Subject:           Personal Contribution, Report on Informal Meeting to Discuss
                   10646-Unicode Merger
 
Action Requested:  Information
 
 
    Recently, we held an informal discussion between proponents of ISO-IEC
    DIS 10646 (from JTC1/SC2/WG2) and Unicode (from the Unicode Consortium)
    for the purpose of exploring the possibility of merging the two
    incompatible codes into one code.  We achieved a breakthrough because the
    diverse group achieved consensus on several issues that divided 10646 and
    Unicode.  Although several issues remain to be resolved, and our proposal
    needs to be accepted by the formal organizations involved, it is
    appropriate to share this good news with you.  We ask for your support
    of this effort.
 
                           _________________________
 
 
    Many information users and developers are concerned about the real
possibility that we will need to support two incompatible multi-octet codes, ISO
10646 and Unicode.  Some may say that Unicode is not an international standard
and therefore deserves neither support nor recognition.  However, we live in an
imperfect world where regardless of whether Unicode is an international standard
or not, many of us will have to choose to support it unless we do something
soon.  For the reasons stated in the enclosed document, I believe that the world
is too small to have two incompatible multi-octet codes with the same goal.  I
also believe that both DIS 10646 and Unicode complement each other and have
features valuable to a multi-octet code.  Therefore, an international standard
that merges the best features of DIS 10646 and Unicode makes good sense to me,
and I hope to you also.  That is my goal.
 
    In May, the 10646 Working Group, JTC1/SC2/WG2, met in San Francisco,
California, USA.  This appeared to be the perfect time and place to hold a
discussion between the 10646 proponents and the Unicode proponents.  The results
of such discussions could be extremely useful in resolving issues if the DIS
10646 should fail to obtain a majority of the ballots.  Although we wanted to
hold these discussions at the WG2 meeting, JTC1 rules prevented discussing any
changes to DIS 10646 while it was out for ballot.  Accordingly, we did not
discuss any changes to DIS 10646 at the WG2 meeting.  Rather, after the meeting
ended, we met informally to discuss merging the two codes into one.
 
    I believe that we achieved a breakthrough because we achieved consensus on
several issues that divided 10646 and Unicode.  This was particularly
encouraging because the participants presented a diverse industry cross-section.

▸ Stored rows:
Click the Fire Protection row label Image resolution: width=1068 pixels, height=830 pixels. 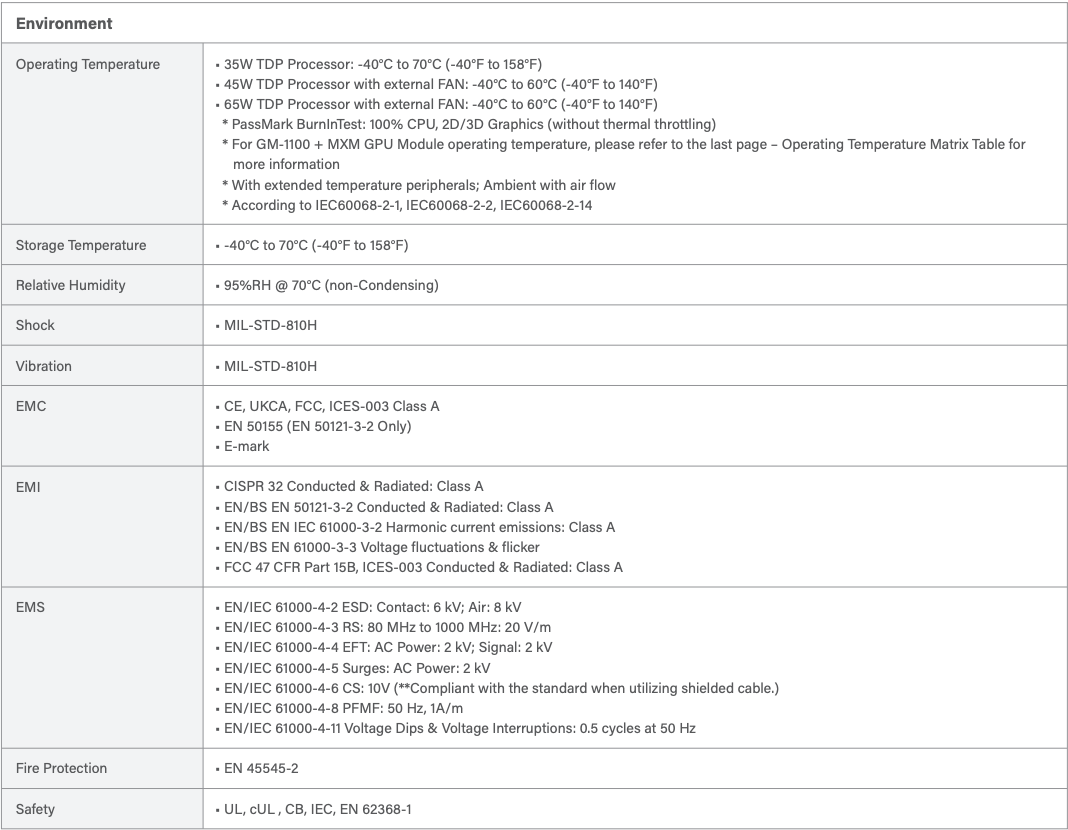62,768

* * *

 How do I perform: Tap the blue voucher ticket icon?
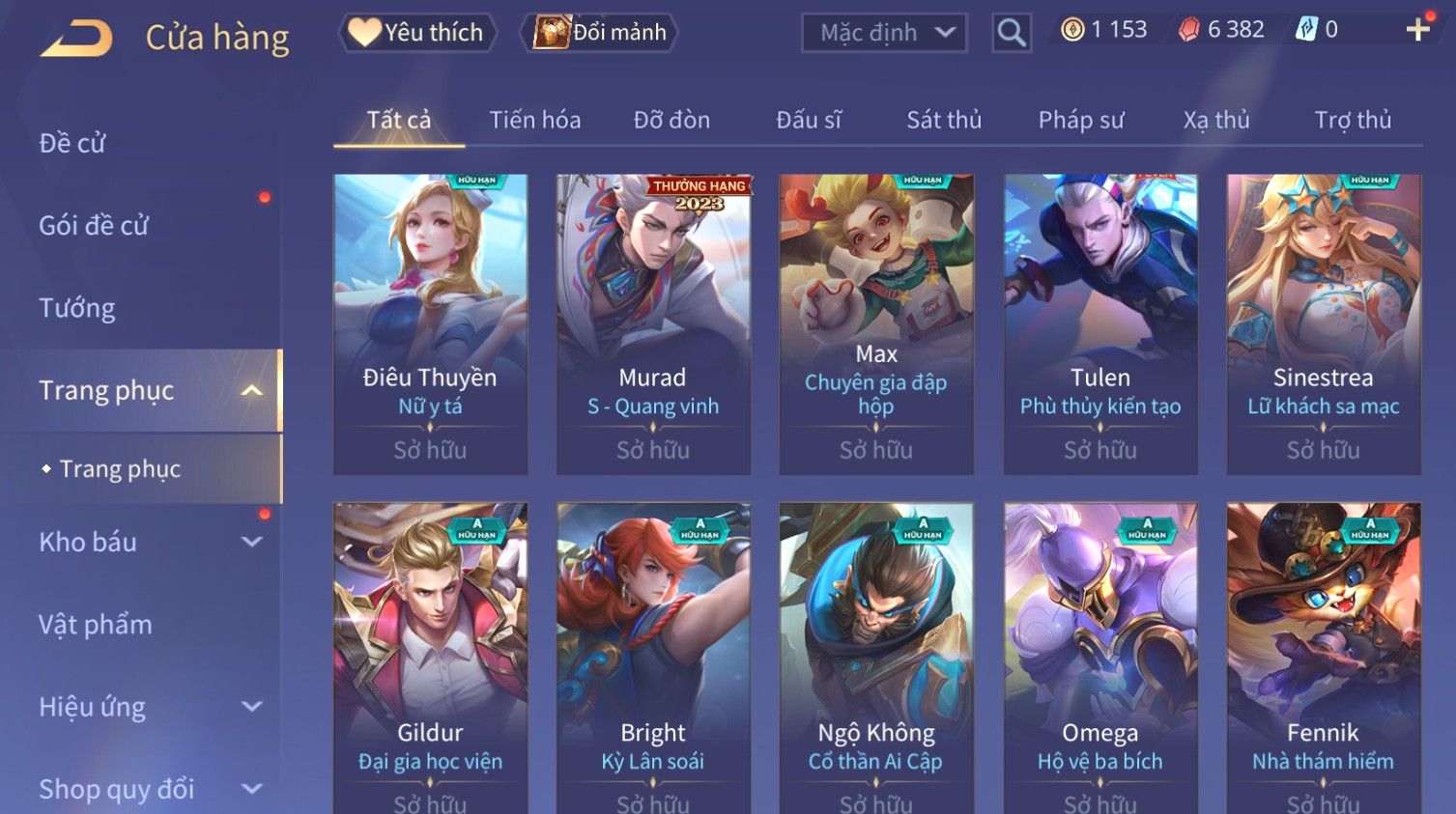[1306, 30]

▸ Problems to work on:
- A) Please set down, word for word, everything in the memo on the 10646-Unicode merger from "In May, the" down to "codes into one.".
- B) List every place name that appears in the memo on the 10646-Unicode merger.
- C) Write what comes next in the memo on the 10646-Unicode merger, picking up after its last sentence.

▸ The results:
- A)
In May, the 10646 Working Group, JTC1/SC2/WG2, met in San Francisco,
California, USA.  This appeared to be the perfect time and place to hold a
discussion between the 10646 proponents and the Unicode proponents.  The results
of such discussions could be extremely useful in resolving issues if the DIS
10646 should fail to obtain a majority of the ballots.  Although we wanted to
hold these discussions at the WG2 meeting, JTC1 rules prevented discussing any
changes to DIS 10646 while it was out for ballot.  Accordingly, we did not
discuss any changes to DIS 10646 at the WG2 meeting.  Rather, after the meeting
ended, we met informally to discuss merging the two codes into one.

- B)
San Francisco
California
USA

- C)
We came from eight countries, over a dozen (12) different enterprises, included
both product developers and users, and represented both the 10646 and 
Unicode codes.  If it was a breakthrough that we had the discussions, it was a miracle
to get consensus among such a diverse group.  The initial results are enclosed
for you to read and reach your own conclusions.
 
    While encouraging as a first step, the proposal needs additional work.  When
the proposal to merge DIS 10646 and Unicode is completed, I will submit it to
JTC1/SC2/WG2 for consideration.  Meanwhile, I am making the draft available for
your consideration, your comments, and if you think it appropriate, your
support.
 
 
    Thank you for your consideration.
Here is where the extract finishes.